Se saltasse l’accordo, infatti, il capo dei democrat ha già approntato un piano B, analizzato nei dettagli con il suo braccio destro Guerini e studiato insieme alla segreteria del partito, al punto che la responsabile per le riforme Boschi l’ha mandato a memoria: è la mappa del Senato, la distribuzione dei gruppi parlamentari, la loro forza numerica, la linea assunta sulla legge elettorale, persino gli eventuali distinguo dei singoli parlamentari. Tanta applicazione sugli equilibri di Palazzo Madama disvela il disegno di Renzi, che — se costretto — sarebbe pronto a procedere «a maggioranza», grazie alla sponda di Alfano con cui — al di là dei toni usati con i media per evidenti interessi di «ditta» — ha stretto un solido rapporto.
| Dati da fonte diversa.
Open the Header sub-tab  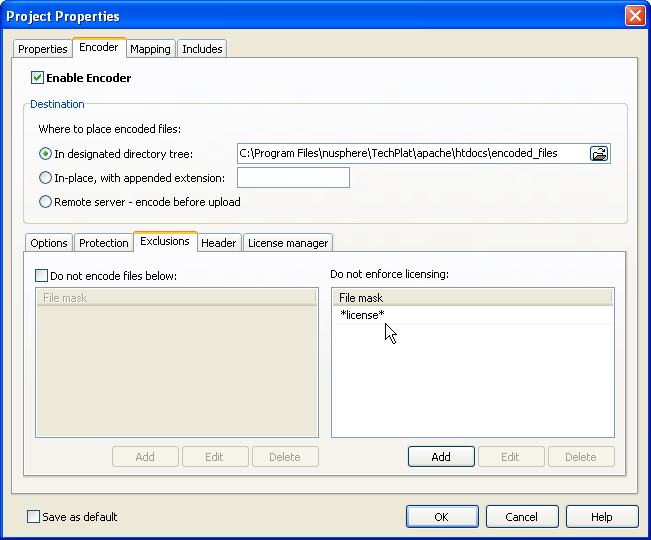(x=218, y=243)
Non è dato sapere se Berlusconi sia a conoscenza del piano B di Renzi, se il segretario del Pd gliene abbia fatto cenno nelle varie telefonate di ieri, di sicuro il Cavaliere — ostaggio di se stesso, dei suoi alleati e di una parte dei dirigenti del suo partito — deve scegliere. Ed è combattuto tra l’istinto di non accettare la soglia del 38% per il premio di maggioranza, che sarebbe per lui un’asticella troppo alta da superare; il desiderio di rivalsa verso il Nuovo centrodestra, a cui non vorrebbe concedere spazio; le pressioni degli alleati leghisti che attendono la norma territoriale; e persino gli avvertimenti di un pezzo consistente del gruppo forzista, che sfrutta la riforma come strumento per la resa dei conti interna.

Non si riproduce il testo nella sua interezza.